Bewerk de onderstaande records door "GUI agent" overal te vervangen door "GUI assistant" en laat al het andere ongewijzigd.

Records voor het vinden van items
______________________________

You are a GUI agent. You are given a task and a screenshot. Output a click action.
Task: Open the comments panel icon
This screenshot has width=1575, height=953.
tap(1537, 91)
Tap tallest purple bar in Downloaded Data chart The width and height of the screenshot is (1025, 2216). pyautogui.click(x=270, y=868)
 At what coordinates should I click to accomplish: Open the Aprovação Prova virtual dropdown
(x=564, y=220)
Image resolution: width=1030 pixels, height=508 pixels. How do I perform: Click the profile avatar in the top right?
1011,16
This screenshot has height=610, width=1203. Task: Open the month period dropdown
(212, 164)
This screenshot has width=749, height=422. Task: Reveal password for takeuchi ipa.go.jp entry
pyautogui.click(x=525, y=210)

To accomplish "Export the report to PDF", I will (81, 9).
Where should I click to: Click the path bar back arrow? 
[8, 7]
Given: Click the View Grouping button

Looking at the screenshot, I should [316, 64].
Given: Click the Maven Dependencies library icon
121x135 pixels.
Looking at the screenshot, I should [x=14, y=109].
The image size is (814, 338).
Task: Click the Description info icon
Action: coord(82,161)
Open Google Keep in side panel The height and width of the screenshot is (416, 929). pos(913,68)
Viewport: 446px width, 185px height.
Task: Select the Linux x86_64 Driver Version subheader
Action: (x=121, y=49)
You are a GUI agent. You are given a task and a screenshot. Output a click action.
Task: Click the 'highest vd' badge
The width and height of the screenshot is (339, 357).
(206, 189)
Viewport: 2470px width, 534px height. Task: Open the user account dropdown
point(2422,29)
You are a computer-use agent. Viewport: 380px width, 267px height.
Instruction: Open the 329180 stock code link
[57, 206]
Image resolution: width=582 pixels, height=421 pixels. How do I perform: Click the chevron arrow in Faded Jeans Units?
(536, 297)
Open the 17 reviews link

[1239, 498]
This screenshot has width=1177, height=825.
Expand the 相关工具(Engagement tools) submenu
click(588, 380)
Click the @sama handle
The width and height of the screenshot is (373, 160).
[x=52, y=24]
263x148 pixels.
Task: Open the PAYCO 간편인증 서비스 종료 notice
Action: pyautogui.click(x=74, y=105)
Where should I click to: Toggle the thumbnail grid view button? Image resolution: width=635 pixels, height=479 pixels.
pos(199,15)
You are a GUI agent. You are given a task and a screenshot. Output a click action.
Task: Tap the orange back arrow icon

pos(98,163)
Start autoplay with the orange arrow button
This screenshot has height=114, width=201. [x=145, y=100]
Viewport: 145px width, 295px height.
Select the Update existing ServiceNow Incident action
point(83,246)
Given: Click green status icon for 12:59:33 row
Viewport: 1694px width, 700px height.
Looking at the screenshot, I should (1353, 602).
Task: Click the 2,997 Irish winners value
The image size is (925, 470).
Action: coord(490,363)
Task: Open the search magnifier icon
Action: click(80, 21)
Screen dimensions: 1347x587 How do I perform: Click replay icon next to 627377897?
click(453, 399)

______________________________

- _ANTWOORD OP TAAK_:
You are a GUI assistant. You are given a task and a screenshot. Output a click action.
Task: Open the comments panel icon
This screenshot has width=1575, height=953.
tap(1537, 91)
Tap tallest purple bar in Downloaded Data chart The width and height of the screenshot is (1025, 2216). pyautogui.click(x=270, y=868)
 At what coordinates should I click to accomplish: Open the Aprovação Prova virtual dropdown
(x=564, y=220)
Image resolution: width=1030 pixels, height=508 pixels. How do I perform: Click the profile avatar in the top right?
1011,16
This screenshot has height=610, width=1203. Task: Open the month period dropdown
(212, 164)
This screenshot has width=749, height=422. Task: Reveal password for takeuchi ipa.go.jp entry
pyautogui.click(x=525, y=210)

To accomplish "Export the report to PDF", I will (81, 9).
Where should I click to: Click the path bar back arrow? 
[8, 7]
Given: Click the View Grouping button

Looking at the screenshot, I should [316, 64].
Given: Click the Maven Dependencies library icon
121x135 pixels.
Looking at the screenshot, I should [x=14, y=109].
The image size is (814, 338).
Task: Click the Description info icon
Action: coord(82,161)
Open Google Keep in side panel The height and width of the screenshot is (416, 929). pos(913,68)
Viewport: 446px width, 185px height.
Task: Select the Linux x86_64 Driver Version subheader
Action: (x=121, y=49)
You are a GUI assistant. You are given a task and a screenshot. Output a click action.
Task: Click the 'highest vd' badge
The width and height of the screenshot is (339, 357).
(206, 189)
Viewport: 2470px width, 534px height. Task: Open the user account dropdown
point(2422,29)
You are a computer-use agent. Viewport: 380px width, 267px height.
Instruction: Open the 329180 stock code link
[57, 206]
Image resolution: width=582 pixels, height=421 pixels. How do I perform: Click the chevron arrow in Faded Jeans Units?
(536, 297)
Open the 17 reviews link

[1239, 498]
This screenshot has width=1177, height=825.
Expand the 相关工具(Engagement tools) submenu
click(588, 380)
Click the @sama handle
The width and height of the screenshot is (373, 160).
[x=52, y=24]
263x148 pixels.
Task: Open the PAYCO 간편인증 서비스 종료 notice
Action: pyautogui.click(x=74, y=105)
Where should I click to: Toggle the thumbnail grid view button? Image resolution: width=635 pixels, height=479 pixels.
pos(199,15)
You are a GUI assistant. You are given a task and a screenshot. Output a click action.
Task: Tap the orange back arrow icon

pos(98,163)
Start autoplay with the orange arrow button
This screenshot has height=114, width=201. [x=145, y=100]
Viewport: 145px width, 295px height.
Select the Update existing ServiceNow Incident action
point(83,246)
Given: Click green status icon for 12:59:33 row
Viewport: 1694px width, 700px height.
Looking at the screenshot, I should (1353, 602).
Task: Click the 2,997 Irish winners value
The image size is (925, 470).
Action: coord(490,363)
Task: Open the search magnifier icon
Action: click(80, 21)
Screen dimensions: 1347x587 How do I perform: Click replay icon next to 627377897?
click(453, 399)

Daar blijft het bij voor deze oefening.